It did not even cross my mind that I was alone, in a light summer dress, without papers or money, in an unknown city, sitting obediently in the front seat of the car of an unknown man, waving goodbye to a group of unknown people. The unknown man turned out to be a pearl. He drove me all around the city until we found the Hungarian consulate. There we found out that the consul was at home. In the consul’s home we learned that the consul was not at home. After some more rounds we found him at some gathering and there I was sitting across from him, relating again what had happened to me that morning. He took some notes. When I finished, he said I had to go back to Budapest on the next flight.
“No way,” I said. He lifted his head and looked at me in surprise. I must have looked pretty devastated; he did not expect any resistance. I cleared my throat. “Monday morning at 10.00am I have to give a lecture at the UNAM in Mexico City. I have to represent our socialist homeland.”

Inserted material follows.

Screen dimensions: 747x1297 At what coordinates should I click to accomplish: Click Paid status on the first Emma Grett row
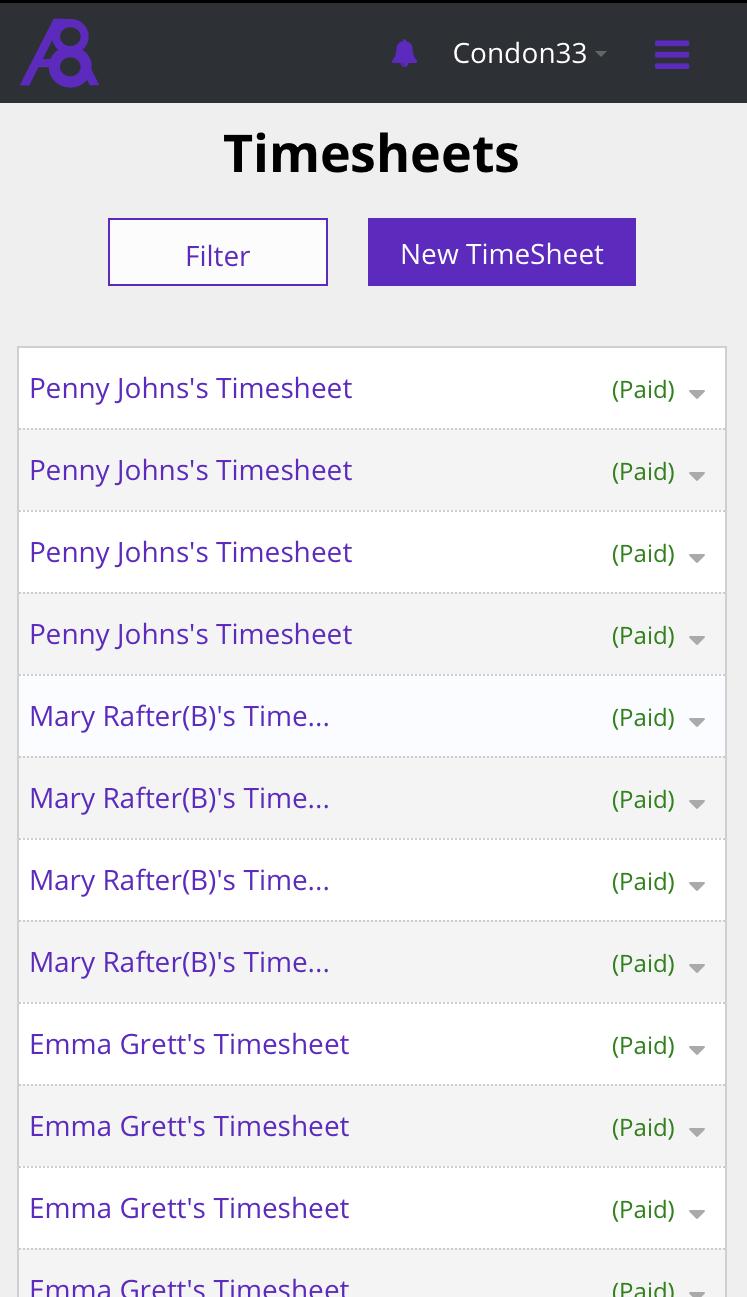[643, 1045]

The consul seemed even more surprised. He became attentive. I was not an unfortunate tourist any longer, but a confabulator. Or, possibly, a representative of our socialist homeland. The latter, however, seemed quite unlikely. Representatives of our socialist homeland did not travel on a shoestring but wore a two-piece ensemble and nail polish. Nevertheless, I was indeed on my way to Mexico to present my new work. Some years before, after receiving a research grant to study faraway Mexico, I arrived in a country where the colours, the smells, the language, the gestures, everything was new and different. But I felt at home right away. I found astonishing parallels between Hungarian and Mexican development patterns, history and culture; I found people who had the same affinities and references as me; I recognized the causes that mattered. I was on my way home to Mexico when I got trapped in Cuba. No way I would turn back.

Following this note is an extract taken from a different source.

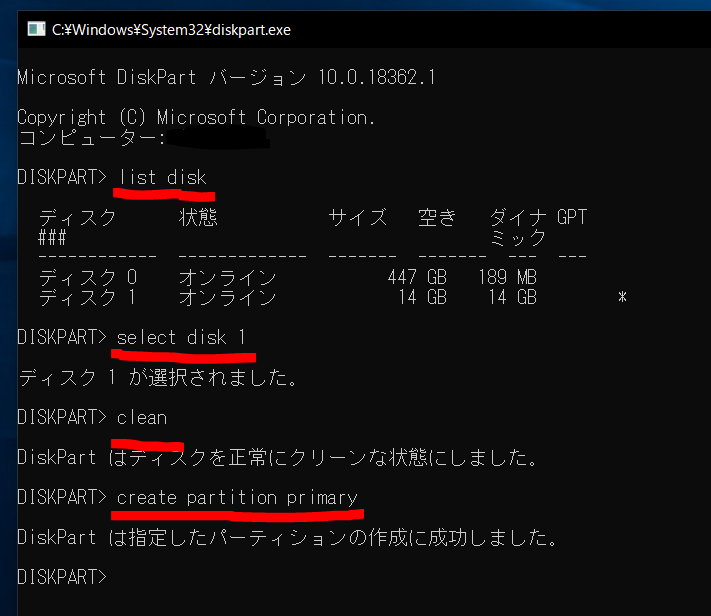Click the 'ディスク 1 が選択されました' message

coord(158,378)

The consul started to question me and soon we discovered that we had graduated from the same university in Budapest and had many common acquaintances. We were still staring at each other, as gladiators in an amphitheatre. But at one point something moved in his eyes. He decided to believe me. I became one of “us”. What happened after this was like an accelerated science fiction film. It was a Friday afternoon in a tropical country afflicted by basic shortages. However, as soon as the consul adopted me, nothing could stop him. Closed office doors, missing stamps, absence of working cameras, secretaries long gone; nothing mattered. At ten in the evening, the proud owner of a temporary passport, I was sitting on his patio, sipping Cuba Libre. Earlier we had even gone back to the hotel to gather my stuff and drive to the home of the pearl man. I gave him all the soap, shampoo and toothpaste I had in my luggage. He was convinced he owed me thanks.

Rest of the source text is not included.